A History of Everything Thanks to Me

by a.h.s. boy


I.
I sent my dreams to a publishing company: short dreams; long dreams;
boring dreams; strange ones; complex Jungian synchronistic dreams in
which I was a number, an irrational number, and the equation of the
universe was balanced; transsexual Freudian dreams, peppered with S&M,
holistic cosmological dreams of universal knowledge. I wrapped them in
a bloodstained sheet and carefully addressed it, printing in bold,
capital letters. The postal clerk was suspicious; I told him it was
surrealist art; explained that my package was simply the literary
manifestation of exposed unconscious mechanisms by which Truth and
Beauty are normally repressed in accordance with generalized social
behavior patterns.
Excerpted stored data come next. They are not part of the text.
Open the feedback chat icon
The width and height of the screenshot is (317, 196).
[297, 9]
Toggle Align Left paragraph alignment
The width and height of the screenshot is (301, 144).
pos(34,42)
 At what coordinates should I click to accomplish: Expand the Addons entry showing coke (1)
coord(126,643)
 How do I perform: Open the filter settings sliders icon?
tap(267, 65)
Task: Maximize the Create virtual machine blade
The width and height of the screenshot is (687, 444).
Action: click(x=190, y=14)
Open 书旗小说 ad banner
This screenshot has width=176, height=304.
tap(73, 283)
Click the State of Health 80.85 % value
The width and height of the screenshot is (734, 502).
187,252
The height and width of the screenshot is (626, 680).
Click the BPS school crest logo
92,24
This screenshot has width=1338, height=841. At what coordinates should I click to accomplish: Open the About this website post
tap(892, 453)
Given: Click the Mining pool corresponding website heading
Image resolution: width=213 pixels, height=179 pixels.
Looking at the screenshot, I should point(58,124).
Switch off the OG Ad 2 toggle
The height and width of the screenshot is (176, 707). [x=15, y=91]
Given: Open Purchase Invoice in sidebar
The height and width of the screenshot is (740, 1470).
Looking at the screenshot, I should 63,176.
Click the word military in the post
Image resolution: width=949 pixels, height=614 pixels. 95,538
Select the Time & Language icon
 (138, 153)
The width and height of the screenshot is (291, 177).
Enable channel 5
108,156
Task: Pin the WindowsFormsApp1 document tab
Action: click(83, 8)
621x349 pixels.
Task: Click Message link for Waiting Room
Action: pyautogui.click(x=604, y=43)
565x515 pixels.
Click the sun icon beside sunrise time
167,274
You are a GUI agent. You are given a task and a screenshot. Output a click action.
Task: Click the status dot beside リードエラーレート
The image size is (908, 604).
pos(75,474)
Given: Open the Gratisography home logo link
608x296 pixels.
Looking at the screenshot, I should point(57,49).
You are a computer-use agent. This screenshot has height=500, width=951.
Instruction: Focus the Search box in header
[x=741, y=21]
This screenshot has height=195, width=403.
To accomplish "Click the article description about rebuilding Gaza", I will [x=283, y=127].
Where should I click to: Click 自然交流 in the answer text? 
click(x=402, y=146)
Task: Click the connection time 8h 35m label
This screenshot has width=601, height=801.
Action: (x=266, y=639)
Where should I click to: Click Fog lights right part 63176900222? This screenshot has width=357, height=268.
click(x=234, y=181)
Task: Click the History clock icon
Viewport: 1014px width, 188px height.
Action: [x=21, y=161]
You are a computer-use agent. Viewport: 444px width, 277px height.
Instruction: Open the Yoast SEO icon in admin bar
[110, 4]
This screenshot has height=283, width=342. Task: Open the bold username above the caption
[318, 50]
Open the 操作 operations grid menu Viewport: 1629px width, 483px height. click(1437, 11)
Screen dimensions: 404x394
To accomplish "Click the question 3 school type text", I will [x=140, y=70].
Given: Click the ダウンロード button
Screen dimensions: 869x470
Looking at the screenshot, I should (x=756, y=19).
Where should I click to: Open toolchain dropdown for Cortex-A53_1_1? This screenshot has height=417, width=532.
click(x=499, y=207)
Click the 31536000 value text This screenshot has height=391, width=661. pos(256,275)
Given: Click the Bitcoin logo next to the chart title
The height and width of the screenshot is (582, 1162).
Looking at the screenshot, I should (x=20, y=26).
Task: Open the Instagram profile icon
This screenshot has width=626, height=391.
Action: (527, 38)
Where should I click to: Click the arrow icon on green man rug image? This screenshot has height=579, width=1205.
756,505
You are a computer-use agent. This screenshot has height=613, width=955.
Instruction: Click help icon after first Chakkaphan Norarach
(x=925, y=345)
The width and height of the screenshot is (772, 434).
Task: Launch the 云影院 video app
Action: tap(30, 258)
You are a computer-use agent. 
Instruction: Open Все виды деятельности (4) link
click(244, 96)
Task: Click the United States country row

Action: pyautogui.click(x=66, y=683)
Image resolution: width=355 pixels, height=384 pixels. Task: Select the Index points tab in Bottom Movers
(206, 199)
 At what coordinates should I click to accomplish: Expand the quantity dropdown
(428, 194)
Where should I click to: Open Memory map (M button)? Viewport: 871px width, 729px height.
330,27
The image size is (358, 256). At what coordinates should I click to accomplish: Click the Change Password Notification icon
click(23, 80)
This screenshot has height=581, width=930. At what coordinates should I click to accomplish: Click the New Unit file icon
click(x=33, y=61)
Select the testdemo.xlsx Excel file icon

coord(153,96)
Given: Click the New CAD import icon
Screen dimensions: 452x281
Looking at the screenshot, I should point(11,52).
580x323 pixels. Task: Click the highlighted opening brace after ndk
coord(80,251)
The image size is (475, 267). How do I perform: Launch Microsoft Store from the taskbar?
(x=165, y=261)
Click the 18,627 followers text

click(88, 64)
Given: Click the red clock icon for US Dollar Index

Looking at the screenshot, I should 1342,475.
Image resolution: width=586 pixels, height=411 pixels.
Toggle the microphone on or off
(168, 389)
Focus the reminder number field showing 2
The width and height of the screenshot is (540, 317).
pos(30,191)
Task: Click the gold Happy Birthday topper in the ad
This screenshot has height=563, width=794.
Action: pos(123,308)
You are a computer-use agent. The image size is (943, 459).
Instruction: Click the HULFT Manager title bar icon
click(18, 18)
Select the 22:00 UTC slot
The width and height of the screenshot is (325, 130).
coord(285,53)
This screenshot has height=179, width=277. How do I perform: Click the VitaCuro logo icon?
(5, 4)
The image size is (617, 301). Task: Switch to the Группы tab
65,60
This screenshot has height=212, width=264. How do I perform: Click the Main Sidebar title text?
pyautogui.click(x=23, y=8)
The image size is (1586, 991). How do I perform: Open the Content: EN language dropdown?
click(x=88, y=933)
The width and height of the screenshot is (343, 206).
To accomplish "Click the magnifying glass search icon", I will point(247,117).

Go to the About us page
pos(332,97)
The liberation of the unconscious, I continued, is
the first stage in the maximization of human potential, and the shroud
of blood is testament to the shedding of skin. He didn't understand and
sold me too many stamps.  YOU ARE AN AGENT OF SATAN! I screamed just
for the sake of confusion. My vanity is overwhelming.
II.
It was the greatest mistake of my life. Granted, I was but nine years
old at the time, but my naiveté was that of a six-year old: I
hadn't copyrighted my dreams. Soon enough, yeah, that's right, it
happened. The New York Times reported my vision of the end of the
Vietnam War as a real event. Allen Ginsberg wrote about MY friends
going crazy. National Geographic conjured up--I don't know how they did
it--the Yanomami tribe in South America, perfectly duplicating fierce
indians I described in my visionary texts. Quantum physicists started
treating my little quarks as if they were real, and my most vicious
nightmares cropped up left and right as box-office hits. By the time
they invented the supersonic jet, I was furious. My vanity is still
overwhelming.
III.
Convinced that my prophecies could not have been understood by the
paltry intelligence of an editor, I delved into conspiracy theory,
searching for the Great Plan which had exploited my childhood
brilliance. Endless attempts at infiltrating the Scotch Rite Masons at
the 33rd level were futile. They considered me a bad poet and didn't
believe in my dreams or so they said. Two years later, I realized they
were but a small spoke in an infinite wheel. They were linear-minded,
and I was expanding in four dimensions, trembling nervous with the
future in white light hallucinations before my eyes, a paradox in every
color I saw, truth and lie in every word, a whisper of persistence, a
vision of the god machine, my vanity justified.
IV.
Sleep is a vice. I spend my nights pondering the burden of Creation
smeared on my pillow. Angels dance for me at will. My vanity is
unspeakable.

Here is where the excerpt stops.